EXERCISE REQUIREMENTS - Render every line of the entries below as a Markdown table with the columns "No." and "Line," omitting any blank lines.

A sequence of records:
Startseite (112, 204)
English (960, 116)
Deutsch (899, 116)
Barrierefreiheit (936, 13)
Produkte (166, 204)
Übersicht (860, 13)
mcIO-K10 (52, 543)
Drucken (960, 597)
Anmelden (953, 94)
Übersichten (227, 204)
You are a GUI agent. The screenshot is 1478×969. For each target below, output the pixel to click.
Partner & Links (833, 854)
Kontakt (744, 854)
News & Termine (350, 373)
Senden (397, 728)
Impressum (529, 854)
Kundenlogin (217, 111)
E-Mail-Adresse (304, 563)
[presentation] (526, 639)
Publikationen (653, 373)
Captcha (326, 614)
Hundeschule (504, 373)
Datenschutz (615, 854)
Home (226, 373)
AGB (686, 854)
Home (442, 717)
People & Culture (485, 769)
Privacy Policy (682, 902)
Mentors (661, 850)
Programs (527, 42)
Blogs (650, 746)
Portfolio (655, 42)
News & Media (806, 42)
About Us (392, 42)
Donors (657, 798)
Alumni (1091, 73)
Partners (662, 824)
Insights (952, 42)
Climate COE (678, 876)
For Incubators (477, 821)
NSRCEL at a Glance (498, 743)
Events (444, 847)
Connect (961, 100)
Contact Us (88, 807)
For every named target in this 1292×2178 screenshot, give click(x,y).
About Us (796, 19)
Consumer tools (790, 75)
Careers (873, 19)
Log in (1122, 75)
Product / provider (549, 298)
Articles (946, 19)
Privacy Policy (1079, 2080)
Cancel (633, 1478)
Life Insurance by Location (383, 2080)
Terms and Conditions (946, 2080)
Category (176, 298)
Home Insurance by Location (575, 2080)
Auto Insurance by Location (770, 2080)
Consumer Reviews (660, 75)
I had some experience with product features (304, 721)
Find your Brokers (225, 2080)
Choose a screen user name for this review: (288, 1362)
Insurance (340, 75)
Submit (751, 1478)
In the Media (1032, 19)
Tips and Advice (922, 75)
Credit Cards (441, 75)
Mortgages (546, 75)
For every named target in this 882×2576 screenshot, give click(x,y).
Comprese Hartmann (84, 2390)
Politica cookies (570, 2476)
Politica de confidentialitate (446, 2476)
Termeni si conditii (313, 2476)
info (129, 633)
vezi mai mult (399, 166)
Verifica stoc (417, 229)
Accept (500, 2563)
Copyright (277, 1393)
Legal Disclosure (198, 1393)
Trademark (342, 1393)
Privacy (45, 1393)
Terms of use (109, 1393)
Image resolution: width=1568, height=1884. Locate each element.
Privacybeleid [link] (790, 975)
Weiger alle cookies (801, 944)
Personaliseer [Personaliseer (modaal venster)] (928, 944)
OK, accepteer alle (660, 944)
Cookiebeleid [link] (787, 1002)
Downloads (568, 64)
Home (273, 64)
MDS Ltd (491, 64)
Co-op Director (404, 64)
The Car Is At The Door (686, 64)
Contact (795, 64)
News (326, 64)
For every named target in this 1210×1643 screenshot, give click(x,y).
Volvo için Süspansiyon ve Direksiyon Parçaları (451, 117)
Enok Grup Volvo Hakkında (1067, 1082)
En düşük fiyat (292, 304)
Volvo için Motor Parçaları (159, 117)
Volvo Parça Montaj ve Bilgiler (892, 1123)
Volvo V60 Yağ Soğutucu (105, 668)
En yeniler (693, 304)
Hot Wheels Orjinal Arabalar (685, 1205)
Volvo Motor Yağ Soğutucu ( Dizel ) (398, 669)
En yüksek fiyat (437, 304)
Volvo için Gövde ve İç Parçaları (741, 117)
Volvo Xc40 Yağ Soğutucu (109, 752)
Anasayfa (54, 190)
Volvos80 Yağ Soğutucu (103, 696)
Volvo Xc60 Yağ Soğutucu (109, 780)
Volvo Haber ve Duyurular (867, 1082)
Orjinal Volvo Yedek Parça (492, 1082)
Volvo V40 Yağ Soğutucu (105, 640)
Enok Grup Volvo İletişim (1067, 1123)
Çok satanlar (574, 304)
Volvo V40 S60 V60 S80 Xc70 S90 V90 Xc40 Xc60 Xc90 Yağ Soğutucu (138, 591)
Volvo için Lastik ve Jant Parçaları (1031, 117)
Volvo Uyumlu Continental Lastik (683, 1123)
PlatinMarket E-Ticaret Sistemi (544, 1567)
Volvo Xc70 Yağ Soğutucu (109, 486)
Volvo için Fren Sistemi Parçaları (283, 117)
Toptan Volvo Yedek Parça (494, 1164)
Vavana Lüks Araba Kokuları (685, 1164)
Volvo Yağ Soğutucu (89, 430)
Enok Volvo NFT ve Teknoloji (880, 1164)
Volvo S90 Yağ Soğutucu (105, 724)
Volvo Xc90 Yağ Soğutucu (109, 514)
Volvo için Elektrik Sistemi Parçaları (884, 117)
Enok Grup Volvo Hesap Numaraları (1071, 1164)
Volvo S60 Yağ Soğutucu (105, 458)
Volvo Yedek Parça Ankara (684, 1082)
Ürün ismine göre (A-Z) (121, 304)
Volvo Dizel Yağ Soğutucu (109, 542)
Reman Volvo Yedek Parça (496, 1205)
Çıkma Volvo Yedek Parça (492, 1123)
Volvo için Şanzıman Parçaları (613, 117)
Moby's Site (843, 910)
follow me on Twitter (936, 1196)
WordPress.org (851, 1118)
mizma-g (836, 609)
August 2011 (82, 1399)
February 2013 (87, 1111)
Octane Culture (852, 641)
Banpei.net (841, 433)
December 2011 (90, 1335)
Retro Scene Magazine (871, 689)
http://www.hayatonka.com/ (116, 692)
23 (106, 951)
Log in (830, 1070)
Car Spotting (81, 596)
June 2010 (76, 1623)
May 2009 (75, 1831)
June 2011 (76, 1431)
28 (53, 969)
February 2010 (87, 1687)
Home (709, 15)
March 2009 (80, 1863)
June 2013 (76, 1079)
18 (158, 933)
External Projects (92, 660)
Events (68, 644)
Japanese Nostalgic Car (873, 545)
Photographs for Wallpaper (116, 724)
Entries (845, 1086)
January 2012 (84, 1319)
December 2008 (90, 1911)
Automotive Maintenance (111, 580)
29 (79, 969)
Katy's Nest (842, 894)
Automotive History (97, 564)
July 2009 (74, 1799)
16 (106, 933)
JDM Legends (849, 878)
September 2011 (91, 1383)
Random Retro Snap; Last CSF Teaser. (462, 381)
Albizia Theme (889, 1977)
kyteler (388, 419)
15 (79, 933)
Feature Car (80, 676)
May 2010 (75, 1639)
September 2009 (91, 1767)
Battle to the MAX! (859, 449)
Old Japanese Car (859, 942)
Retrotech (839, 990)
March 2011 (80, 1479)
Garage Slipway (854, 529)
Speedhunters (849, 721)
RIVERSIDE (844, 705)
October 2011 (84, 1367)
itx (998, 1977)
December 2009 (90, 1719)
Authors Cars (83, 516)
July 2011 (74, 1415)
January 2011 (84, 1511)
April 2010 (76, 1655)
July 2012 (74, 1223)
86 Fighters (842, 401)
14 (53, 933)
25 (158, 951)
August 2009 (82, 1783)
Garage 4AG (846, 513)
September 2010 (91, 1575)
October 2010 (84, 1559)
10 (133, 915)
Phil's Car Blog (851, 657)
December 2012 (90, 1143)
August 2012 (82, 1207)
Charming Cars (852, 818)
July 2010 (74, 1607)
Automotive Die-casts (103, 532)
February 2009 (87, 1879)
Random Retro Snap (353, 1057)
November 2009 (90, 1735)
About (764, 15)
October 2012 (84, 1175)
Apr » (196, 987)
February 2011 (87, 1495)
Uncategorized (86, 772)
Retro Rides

TASK SOLUTION -
| No. | Line |
|---|---|
| 1 | Startseite (112, 204) |
| 2 | English (960, 116) |
| 3 | Deutsch (899, 116) |
| 4 | Barrierefreiheit (936, 13) |
| 5 | Produkte (166, 204) |
| 6 | Übersicht (860, 13) |
| 7 | mcIO-K10 (52, 543) |
| 8 | Drucken (960, 597) |
| 9 | Anmelden (953, 94) |
| 10 | Übersichten (227, 204) |
| 11 | You are a GUI agent. The screenshot is 1478×969. For each target below, output the pixel to click. |
| 12 | Partner & Links (833, 854) |
| 13 | Kontakt (744, 854) |
| 14 | News & Termine (350, 373) |
| 15 | Senden (397, 728) |
| 16 | Impressum (529, 854) |
| 17 | Kundenlogin (217, 111) |
| 18 | E-Mail-Adresse (304, 563) |
| 19 | [presentation] (526, 639) |
| 20 | Publikationen (653, 373) |
| 21 | Captcha (326, 614) |
| 22 | Hundeschule (504, 373) |
| 23 | Datenschutz (615, 854) |
| 24 | Home (226, 373) |
| 25 | AGB (686, 854) |
| 26 | Home (442, 717) |
| 27 | People & Culture (485, 769) |
| 28 | Privacy Policy (682, 902) |
| 29 | Mentors (661, 850) |
| 30 | Programs (527, 42) |
| 31 | Blogs (650, 746) |
| 32 | Portfolio (655, 42) |
| 33 | News & Media (806, 42) |
| 34 | About Us (392, 42) |
| 35 | Donors (657, 798) |
| 36 | Alumni (1091, 73) |
| 37 | Partners (662, 824) |
| 38 | Insights (952, 42) |
| 39 | Climate COE (678, 876) |
| 40 | For Incubators (477, 821) |
| 41 | NSRCEL at a Glance (498, 743) |
| 42 | Events (444, 847) |
| 43 | Connect (961, 100) |
| 44 | Contact Us (88, 807) |
| 45 | For every named target in this 1292×2178 screenshot, give click(x,y). |
| 46 | About Us (796, 19) |
| 47 | Consumer tools (790, 75) |
| 48 | Careers (873, 19) |
| 49 | Log in (1122, 75) |
| 50 | Product / provider (549, 298) |
| 51 | Articles (946, 19) |
| 52 | Privacy Policy (1079, 2080) |
| 53 | Cancel (633, 1478) |
| 54 | Life Insurance by Location (383, 2080) |
| 55 | Terms and Conditions (946, 2080) |
| 56 | Category (176, 298) |
| 57 | Home Insurance by Location (575, 2080) |
| 58 | Auto Insurance by Location (770, 2080) |
| 59 | Consumer Reviews (660, 75) |
| 60 | I had some experience with product features (304, 721) |
| 61 | Find your Brokers (225, 2080) |
| 62 | Choose a screen user name for this review: (288, 1362) |
| 63 | Insurance (340, 75) |
| 64 | Submit (751, 1478) |
| 65 | In the Media (1032, 19) |
| 66 | Tips and Advice (922, 75) |
| 67 | Credit Cards (441, 75) |
| 68 | Mortgages (546, 75) |
| 69 | For every named target in this 882×2576 screenshot, give click(x,y). |
| 70 | Comprese Hartmann (84, 2390) |
| 71 | Politica cookies (570, 2476) |
| 72 | Politica de confidentialitate (446, 2476) |
| 73 | Termeni si conditii (313, 2476) |
| 74 | info (129, 633) |
| 75 | vezi mai mult (399, 166) |
| 76 | Verifica stoc (417, 229) |
| 77 | Accept (500, 2563) |
| 78 | Copyright (277, 1393) |
| 79 | Legal Disclosure (198, 1393) |
| 80 | Trademark (342, 1393) |
| 81 | Privacy (45, 1393) |
| 82 | Terms of use (109, 1393) |
| 83 | Image resolution: width=1568, height=1884. Locate each element. |
| 84 | Privacybeleid [link] (790, 975) |
| 85 | Weiger alle cookies (801, 944) |
| 86 | Personaliseer [Personaliseer (modaal venster)] (928, 944) |
| 87 | OK, accepteer alle (660, 944) |
| 88 | Cookiebeleid [link] (787, 1002) |
| 89 | Downloads (568, 64) |
| 90 | Home (273, 64) |
| 91 | MDS Ltd (491, 64) |
| 92 | Co-op Director (404, 64) |
| 93 | The Car Is At The Door (686, 64) |
| 94 | Contact (795, 64) |
| 95 | News (326, 64) |
| 96 | For every named target in this 1210×1643 screenshot, give click(x,y). |
| 97 | Volvo için Süspansiyon ve Direksiyon Parçaları (451, 117) |
| 98 | Enok Grup Volvo Hakkında (1067, 1082) |
| 99 | En düşük fiyat (292, 304) |
| 100 | Volvo için Motor Parçaları (159, 117) |
| 101 | Volvo Parça Montaj ve Bilgiler (892, 1123) |
| 102 | Volvo V60 Yağ Soğutucu (105, 668) |
| 103 | En yeniler (693, 304) |
| 104 | Hot Wheels Orjinal Arabalar (685, 1205) |
| 105 | Volvo Motor Yağ Soğutucu ( Dizel ) (398, 669) |
| 106 | En yüksek fiyat (437, 304) |
| 107 | Volvo için Gövde ve İç Parçaları (741, 117) |
| 108 | Volvo Xc40 Yağ Soğutucu (109, 752) |
| 109 | Anasayfa (54, 190) |
| 110 | Volvos80 Yağ Soğutucu (103, 696) |
| 111 | Volvo Xc60 Yağ Soğutucu (109, 780) |
| 112 | Volvo Haber ve Duyurular (867, 1082) |
| 113 | Orjinal Volvo Yedek Parça (492, 1082) |
| 114 | Volvo V40 Yağ Soğutucu (105, 640) |
| 115 | Enok Grup Volvo İletişim (1067, 1123) |
| 116 | Çok satanlar (574, 304) |
| 117 | Volvo V40 S60 V60 S80 Xc70 S90 V90 Xc40 Xc60 Xc90 Yağ Soğutucu (138, 591) |
| 118 | Volvo için Lastik ve Jant Parçaları (1031, 117) |
| 119 | Volvo Uyumlu Continental Lastik (683, 1123) |
| 120 | PlatinMarket E-Ticaret Sistemi (544, 1567) |
| 121 | Volvo Xc70 Yağ Soğutucu (109, 486) |
| 122 | Volvo için Fren Sistemi Parçaları (283, 117) |
| 123 | Toptan Volvo Yedek Parça (494, 1164) |
| 124 | Vavana Lüks Araba Kokuları (685, 1164) |
| 125 | Volvo Yağ Soğutucu (89, 430) |
| 126 | Enok Volvo NFT ve Teknoloji (880, 1164) |
| 127 | Volvo S90 Yağ Soğutucu (105, 724) |
| 128 | Volvo Xc90 Yağ Soğutucu (109, 514) |
| 129 | Volvo için Elektrik Sistemi Parçaları (884, 117) |
| 130 | Enok Grup Volvo Hesap Numaraları (1071, 1164) |
| 131 | Volvo S60 Yağ Soğutucu (105, 458) |
| 132 | Volvo Yedek Parça Ankara (684, 1082) |
| 133 | Ürün ismine göre (A-Z) (121, 304) |
| 134 | Volvo Dizel Yağ Soğutucu (109, 542) |
| 135 | Reman Volvo Yedek Parça (496, 1205) |
| 136 | Çıkma Volvo Yedek Parça (492, 1123) |
| 137 | Volvo için Şanzıman Parçaları (613, 117) |
| 138 | Moby's Site (843, 910) |
| 139 | follow me on Twitter (936, 1196) |
| 140 | WordPress.org (851, 1118) |
| 141 | mizma-g (836, 609) |
| 142 | August 2011 (82, 1399) |
| 143 | February 2013 (87, 1111) |
| 144 | Octane Culture (852, 641) |
| 145 | Banpei.net (841, 433) |
| 146 | December 2011 (90, 1335) |
| 147 | Retro Scene Magazine (871, 689) |
| 148 | http://www.hayatonka.com/ (116, 692) |
| 149 | 23 (106, 951) |
| 150 | Log in (830, 1070) |
| 151 | Car Spotting (81, 596) |
| 152 | June 2010 (76, 1623) |
| 153 | May 2009 (75, 1831) |
| 154 | June 2011 (76, 1431) |
| 155 | 28 (53, 969) |
| 156 | February 2010 (87, 1687) |
| 157 | Home (709, 15) |
| 158 | March 2009 (80, 1863) |
| 159 | June 2013 (76, 1079) |
| 160 | 18 (158, 933) |
| 161 | External Projects (92, 660) |
| 162 | Events (68, 644) |
| 163 | Japanese Nostalgic Car (873, 545) |
| 164 | Photographs for Wallpaper (116, 724) |
| 165 | Entries (845, 1086) |
| 166 | January 2012 (84, 1319) |
| 167 | December 2008 (90, 1911) |
| 168 | Automotive Maintenance (111, 580) |
| 169 | 29 (79, 969) |
| 170 | Katy's Nest (842, 894) |
| 171 | Automotive History (97, 564) |
| 172 | July 2009 (74, 1799) |
| 173 | 16 (106, 933) |
| 174 | JDM Legends (849, 878) |
| 175 | September 2011 (91, 1383) |
| 176 | Random Retro Snap; Last CSF Teaser. (462, 381) |
| 177 | Albizia Theme (889, 1977) |
| 178 | kyteler (388, 419) |
| 179 | 15 (79, 933) |
| 180 | Feature Car (80, 676) |
| 181 | May 2010 (75, 1639) |
| 182 | September 2009 (91, 1767) |
| 183 | Battle to the MAX! (859, 449) |
| 184 | Old Japanese Car (859, 942) |
| 185 | Retrotech (839, 990) |
| 186 | March 2011 (80, 1479) |
| 187 | Garage Slipway (854, 529) |
| 188 | Speedhunters (849, 721) |
| 189 | RIVERSIDE (844, 705) |
| 190 | October 2011 (84, 1367) |
| 191 | itx (998, 1977) |
| 192 | December 2009 (90, 1719) |
| 193 | Authors Cars (83, 516) |
| 194 | July 2011 (74, 1415) |
| 195 | January 2011 (84, 1511) |
| 196 | April 2010 (76, 1655) |
| 197 | July 2012 (74, 1223) |
| 198 | 86 Fighters (842, 401) |
| 199 | 14 (53, 933) |
| 200 | 25 (158, 951) |
| 201 | August 2009 (82, 1783) |
| 202 | Garage 4AG (846, 513) |
| 203 | September 2010 (91, 1575) |
| 204 | October 2010 (84, 1559) |
| 205 | 10 (133, 915) |
| 206 | Phil's Car Blog (851, 657) |
| 207 | December 2012 (90, 1143) |
| 208 | August 2012 (82, 1207) |
| 209 | Charming Cars (852, 818) |
| 210 | July 2010 (74, 1607) |
| 211 | Automotive Die-casts (103, 532) |
| 212 | February 2009 (87, 1879) |
| 213 | Random Retro Snap (353, 1057) |
| 214 | November 2009 (90, 1735) |
| 215 | About (764, 15) |
| 216 | October 2012 (84, 1175) |
| 217 | Apr » (196, 987) |
| 218 | February 2011 (87, 1495) |
| 219 | Uncategorized (86, 772) |
| 220 | Retro Rides |